Estudos prévios conduzidos por Boyd e colaboradores (2006) demonstraram o
potencial da citometria de fluxo no controle de processos biotecnológicos na produção de
cerveja. Nessa investigação os autores propõem um método para a determinação citométrica
66
da viabilidade de leveduras por meio da utilização da sonda fluorescente oxonol, um corante
lipofílico e aniônico que acumula no citoplasma de células mortas. Após a incubação das
leveduras, obtidas do processo de fermentação do mosto cervejeiro, com o referido corante,
foi possível determinar o percentual de células fluorescentes (mortas) e não fluorescentes
(viáveis). Esse ensaio se mostrou mais sensível e reprodutível quando comparado ao ensaio
clássico utilizando-se a marcação das células com o corante azul de metileno, seguido de
análise microscópica. Segundo os autores, a possibilidade de análise de um grande número de
células pela citometria de fluxo foi um fator preponderante na reprodutibilidade dos dados.

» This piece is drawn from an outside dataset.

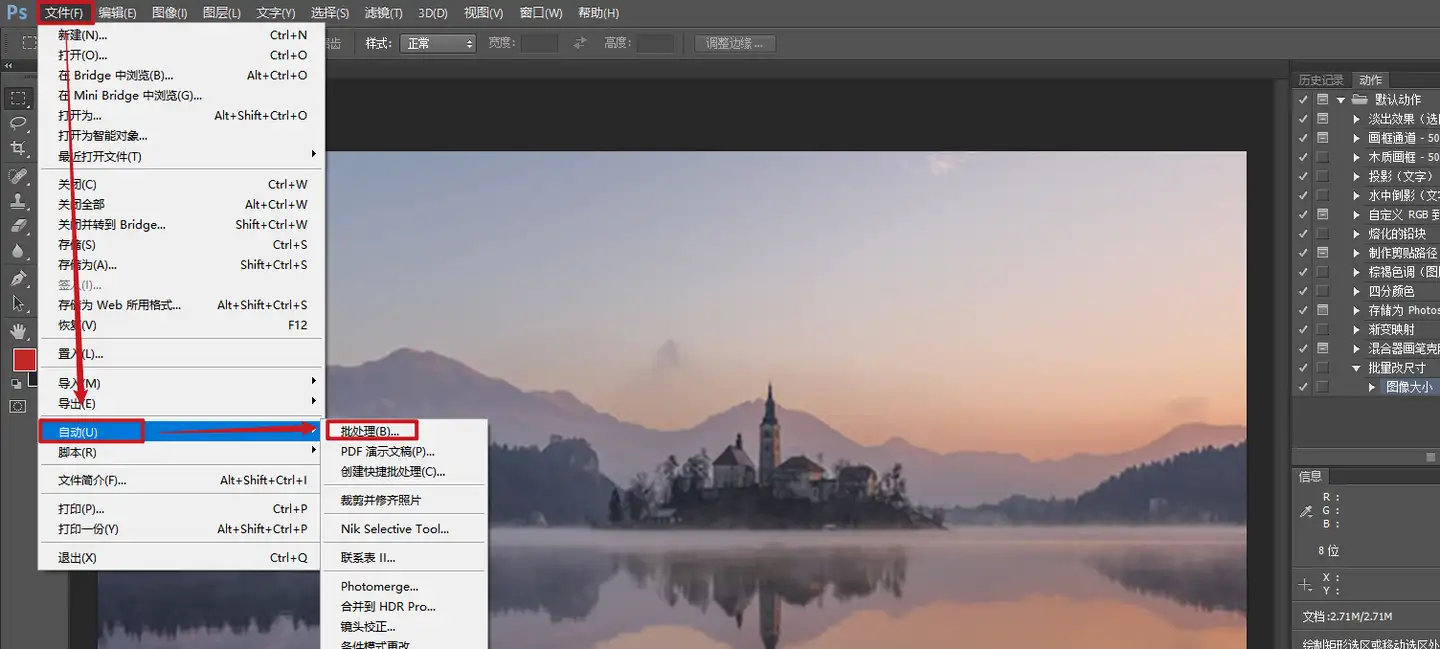Toggle dialog box for 木质画框 action

tap(1323, 157)
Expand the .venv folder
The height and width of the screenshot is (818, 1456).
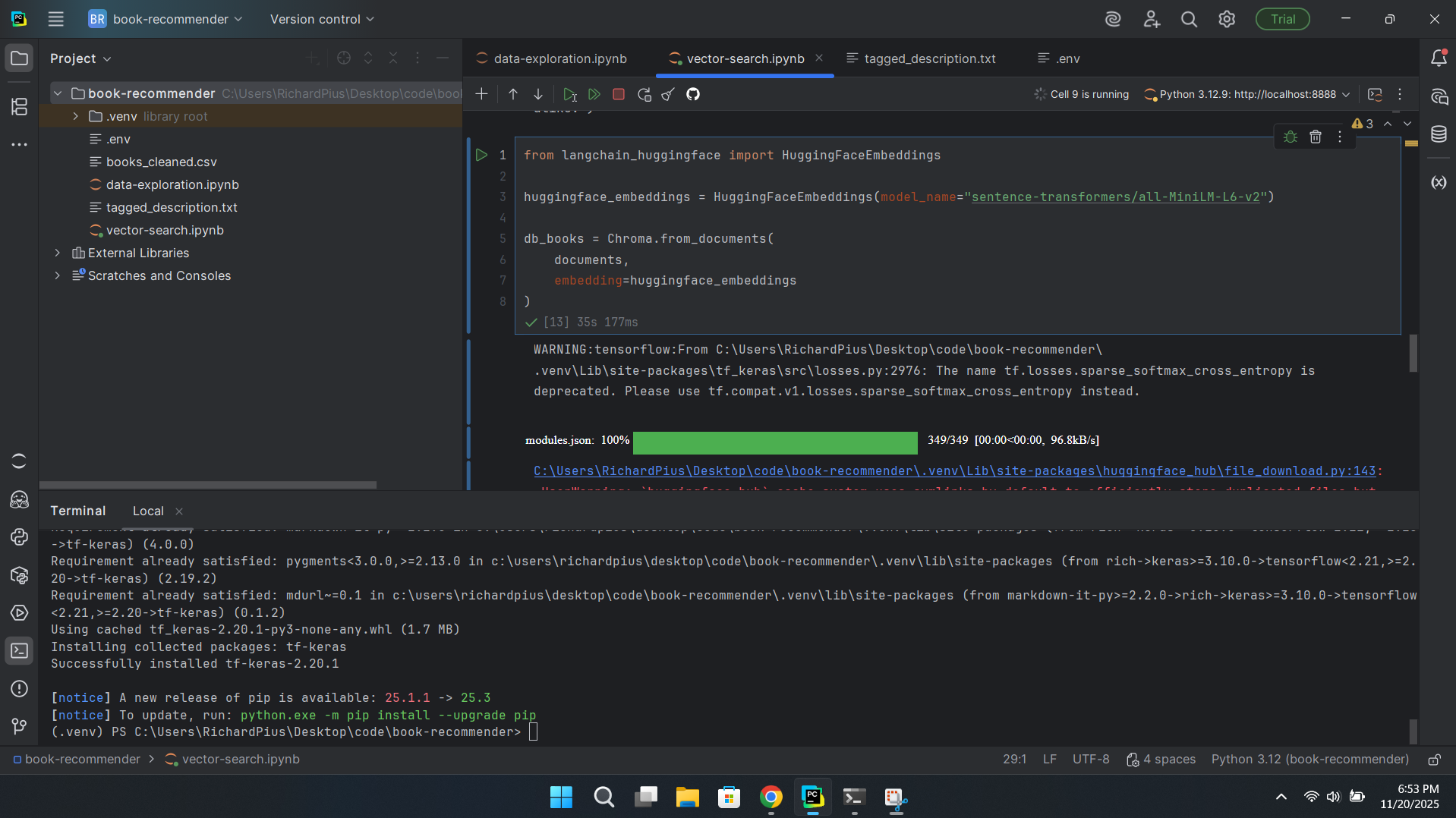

O presente estudo teve como principal objetivo a proposição da citometria de fluxo
como uma técnica alternativa para a análise do crescimento e heterogeneidade populacional
de leveduras comerciais de S. cerevisiae. No entanto, a citometria de fluxo também possibilita
a avaliação de diversos outros parâmetros, sejam eles fisiológicos e bioquímicos, de maneira
simultânea, ao longo de processos biotecnológicos. A utilização de anticorpos específicos
conjugados a fluorocromos e direcionados para marcadores celulares específicos da estrutura
celular, bem como a utilização de substâncias capazes de emitir fluorescência após a ação de
enzimas presentes no interior das células, faz com que a citometria possa ser utilizada para a
observação de diversos mecanismos moleculares que possam influenciar no processo
produtivo biotecnológico, tais como a expressão e atividade de enzimas, bem como a
produção de metabólitos de interesse. Nesse sentido, a citometria de fluxo, além de
possibilitar a análise do processo fermentativo como demonstrado aqui, abre perspectivas para
investigações futuras em outras áreas biotecnológicas.
67
7 CONCLUSÕES
A partir dos resultados obtidos, corantes normalmente utilizados para avaliação de
proliferação de células humanas, também podem ser usados para avaliar o crescimento da
levedura, uma vez que através da citometria de fluxo, por meio da marcação intracelular do
fluorocromo CFSE, foi capaz de demonstrar o decaimento da fluorescência do fluorocromo
específico para análise de proliferação celular ao longo do tempo de incubação da levedura
Saccharomyces cerevisiae.
A citometria de fluxo foi capaz de demonstrar diferenças morfológicas ao longo do
processo fermentativo, através das alterações no tamanho e complexidade interna de células
em crescimento. Verificou-se também que as análises realizadas em tempos menores (de 3 em
3 horas de incubação) obteve melhor configuração observada para o estudo da população
celular de interesse.
A técnica de citometria de fluxo também foi utilizada para mensurar o número de
células ao longo do processo de multiplicação de leveduras, demonstrando que a citometria de
fluxo pode ser um método multiparamétrico interessante e alternativo para estudos
quantitativos e principalmente com a capacidade de análise de um número expressivo de
células.
De acordo com os dados obtidos no presente estudo concluiu-se que a análise do
comportamento proliferativo, tais como crescimento celular, tamanho e granulosidade
(complexidade) de S. cerevisiae foram possíveis de ser realizada por citometria de fluxo. A
possibilidade de uso de sondas fluorescentes para marcação intracelular dessa levedura
também abriu perspectivas para o uso da técnica para detecção ou quantificação de outros
parâmetros bioquímicos e fisiológicos de interesse biotecnológico.